- _Aim of the exercise_
An exact transcription of every record is needed.

- _Exercise data_
--*--
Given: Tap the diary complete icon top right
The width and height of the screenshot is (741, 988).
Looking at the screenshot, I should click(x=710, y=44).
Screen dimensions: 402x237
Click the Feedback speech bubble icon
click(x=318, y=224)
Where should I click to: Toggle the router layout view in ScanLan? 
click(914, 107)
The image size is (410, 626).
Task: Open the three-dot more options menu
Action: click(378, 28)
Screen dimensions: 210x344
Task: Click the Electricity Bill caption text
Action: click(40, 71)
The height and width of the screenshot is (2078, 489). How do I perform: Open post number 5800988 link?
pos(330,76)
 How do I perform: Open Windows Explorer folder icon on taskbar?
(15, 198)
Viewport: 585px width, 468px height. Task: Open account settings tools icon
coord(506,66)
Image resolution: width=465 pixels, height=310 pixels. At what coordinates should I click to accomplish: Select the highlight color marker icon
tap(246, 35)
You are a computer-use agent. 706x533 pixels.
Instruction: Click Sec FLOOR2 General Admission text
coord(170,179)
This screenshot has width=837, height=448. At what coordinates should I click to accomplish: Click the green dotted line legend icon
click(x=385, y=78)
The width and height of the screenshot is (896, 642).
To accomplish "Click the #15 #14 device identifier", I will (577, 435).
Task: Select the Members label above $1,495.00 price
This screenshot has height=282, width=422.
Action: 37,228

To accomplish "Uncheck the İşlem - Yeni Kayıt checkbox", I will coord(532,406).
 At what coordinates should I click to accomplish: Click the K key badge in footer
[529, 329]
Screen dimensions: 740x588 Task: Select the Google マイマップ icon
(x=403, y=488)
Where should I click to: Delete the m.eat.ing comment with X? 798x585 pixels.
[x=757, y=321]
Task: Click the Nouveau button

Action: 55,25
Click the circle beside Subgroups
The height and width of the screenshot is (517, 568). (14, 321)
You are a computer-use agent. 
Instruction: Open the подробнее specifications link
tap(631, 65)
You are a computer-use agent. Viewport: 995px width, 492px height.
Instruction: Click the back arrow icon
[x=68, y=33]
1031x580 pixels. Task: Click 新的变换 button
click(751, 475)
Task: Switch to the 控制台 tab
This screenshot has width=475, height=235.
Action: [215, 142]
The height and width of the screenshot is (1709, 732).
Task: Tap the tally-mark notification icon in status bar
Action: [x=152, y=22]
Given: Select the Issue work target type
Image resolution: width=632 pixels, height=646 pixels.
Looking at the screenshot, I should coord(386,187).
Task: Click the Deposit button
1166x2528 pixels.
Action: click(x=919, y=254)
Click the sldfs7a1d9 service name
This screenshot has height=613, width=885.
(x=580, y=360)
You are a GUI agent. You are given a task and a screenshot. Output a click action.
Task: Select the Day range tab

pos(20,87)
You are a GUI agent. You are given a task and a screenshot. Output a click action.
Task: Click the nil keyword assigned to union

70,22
--*--
- _Written response_
Given: Tap the diary complete icon top right
The width and height of the screenshot is (741, 988).
Looking at the screenshot, I should click(x=710, y=44).
Screen dimensions: 402x237
Click the Feedback speech bubble icon
click(x=318, y=224)
Where should I click to: Toggle the router layout view in ScanLan? 
click(914, 107)
The image size is (410, 626).
Task: Open the three-dot more options menu
Action: click(378, 28)
Screen dimensions: 210x344
Task: Click the Electricity Bill caption text
Action: click(40, 71)
The height and width of the screenshot is (2078, 489). How do I perform: Open post number 5800988 link?
pos(330,76)
 How do I perform: Open Windows Explorer folder icon on taskbar?
(15, 198)
Viewport: 585px width, 468px height. Task: Open account settings tools icon
coord(506,66)
Image resolution: width=465 pixels, height=310 pixels. At what coordinates should I click to accomplish: Select the highlight color marker icon
tap(246, 35)
You are a computer-use agent. 706x533 pixels.
Instruction: Click Sec FLOOR2 General Admission text
coord(170,179)
This screenshot has width=837, height=448. At what coordinates should I click to accomplish: Click the green dotted line legend icon
click(x=385, y=78)
The width and height of the screenshot is (896, 642).
To accomplish "Click the #15 #14 device identifier", I will (577, 435).
Task: Select the Members label above $1,495.00 price
This screenshot has height=282, width=422.
Action: 37,228

To accomplish "Uncheck the İşlem - Yeni Kayıt checkbox", I will coord(532,406).
 At what coordinates should I click to accomplish: Click the K key badge in footer
[529, 329]
Screen dimensions: 740x588 Task: Select the Google マイマップ icon
(x=403, y=488)
Where should I click to: Delete the m.eat.ing comment with X? 798x585 pixels.
[x=757, y=321]
Task: Click the Nouveau button

Action: 55,25
Click the circle beside Subgroups
The height and width of the screenshot is (517, 568). (14, 321)
You are a computer-use agent. 
Instruction: Open the подробнее specifications link
tap(631, 65)
You are a computer-use agent. Viewport: 995px width, 492px height.
Instruction: Click the back arrow icon
[x=68, y=33]
1031x580 pixels. Task: Click 新的变换 button
click(751, 475)
Task: Switch to the 控制台 tab
This screenshot has width=475, height=235.
Action: [215, 142]
The height and width of the screenshot is (1709, 732).
Task: Tap the tally-mark notification icon in status bar
Action: [x=152, y=22]
Given: Select the Issue work target type
Image resolution: width=632 pixels, height=646 pixels.
Looking at the screenshot, I should coord(386,187).
Task: Click the Deposit button
1166x2528 pixels.
Action: click(x=919, y=254)
Click the sldfs7a1d9 service name
This screenshot has height=613, width=885.
(x=580, y=360)
You are a GUI agent. You are given a task and a screenshot. Output a click action.
Task: Select the Day range tab

pos(20,87)
You are a GUI agent. You are given a task and a screenshot. Output a click action.
Task: Click the nil keyword assigned to union

70,22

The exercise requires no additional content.